The day after tomorrow? A very harsh winter awaits the northern hemisphere, which will cause a global crisis 1

No one has yet learned how to control the weather. However, forecasters already know how to make more or less accurate forecasts.

Apparently, our world is on the verge of another colossal test. Humanity did not have time, as they say, to “take a breath” after the coronavirus pandemic (which, in fact, is not yet over at all), but a new threat is already approaching it.

Forecasts are louder and louder that the energy crisis unfolding before our eyes is just a prelude to a truly global nightmare that the population of most countries of the planet may expect this year. The “tension” with energy resources, experienced by the warm autumn and the manifold increase in their shortage, which came in a frosty winter – these are, as they say, “two big differences.”

The very harsh winter of 2021-22 will wreak havoc on all markets, from fuel to food, and could well turn the current energy crisis into a global economic crisis, Bloomberg reported.

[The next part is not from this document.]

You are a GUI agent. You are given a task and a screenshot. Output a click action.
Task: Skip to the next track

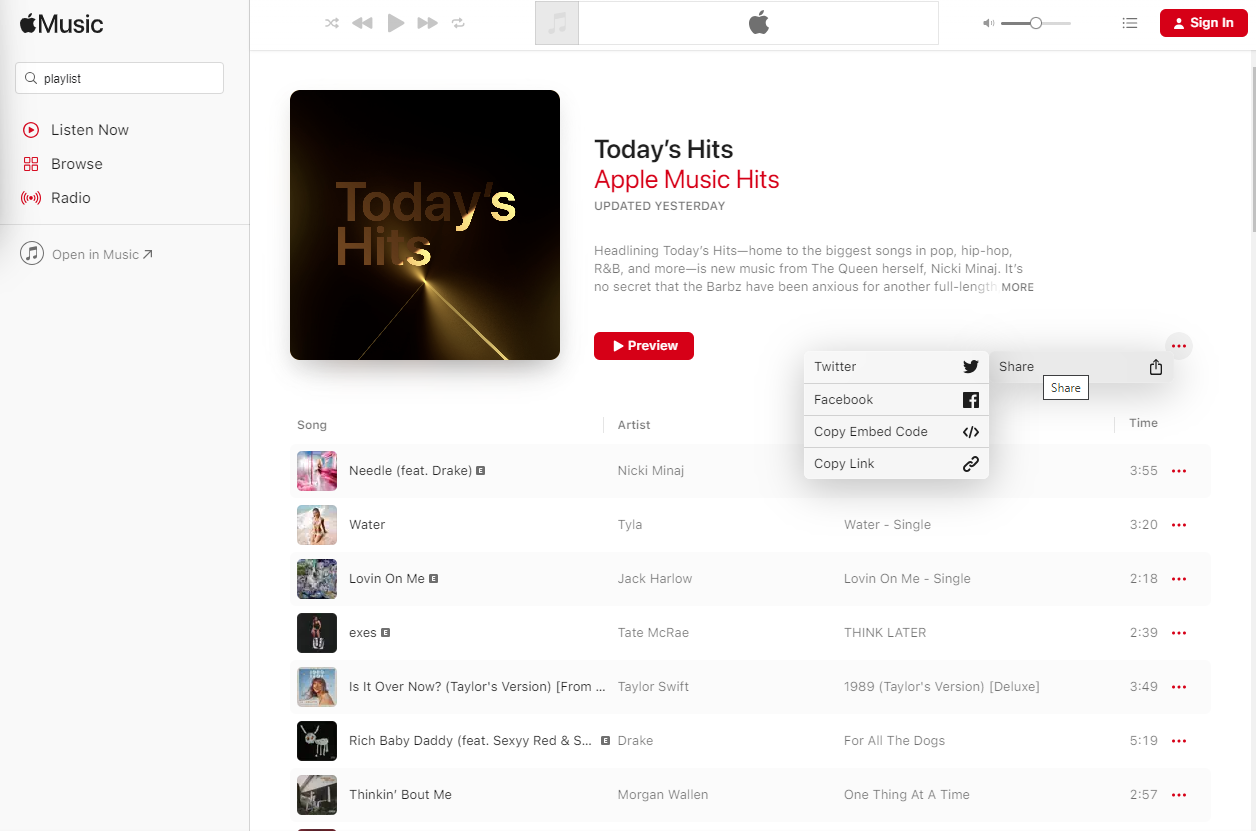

Already, the population of most European countries is beginning to receive large bills for heating houses and apartments. If the forecasts of the weather forecasters come true, then the accounts will become completely astronomical. This will have far-reaching not only economic, but also political consequences.

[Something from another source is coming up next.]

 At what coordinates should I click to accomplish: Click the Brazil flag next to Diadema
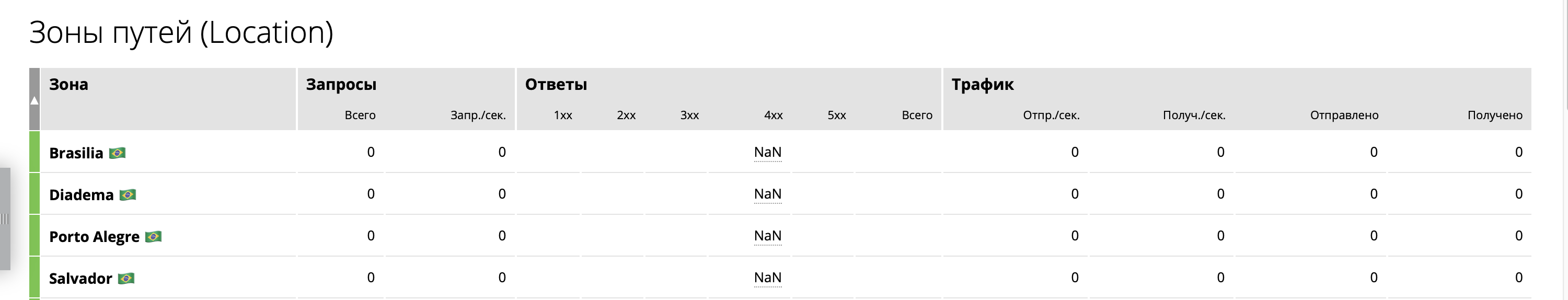pyautogui.click(x=127, y=195)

The population will not forgive the authorities, who now have to deal with, besides the pandemic, only high inflation, if this winter they also have to pay almost all their income for heating.

Another quite likely consequence of the harsh winter, combined with the energy crisis and all the other misfortunes that have befallen the planet lately, may be a sharp increase in skepticism regarding the transition to “clean” energy, perhaps the most popular and discussed topic of recent months before the arrival of the energy crisis.

Of course, forecasts of weather forecasters often differ from each other, but now most agree on one thing: El Niño, fluctuations in the temperature of the surface water layer in the equatorial Pacific Ocean, which seriously affects the climate, will bring a cold snap to the north and a warmer to the south of the United States, as well as dry most of the planet.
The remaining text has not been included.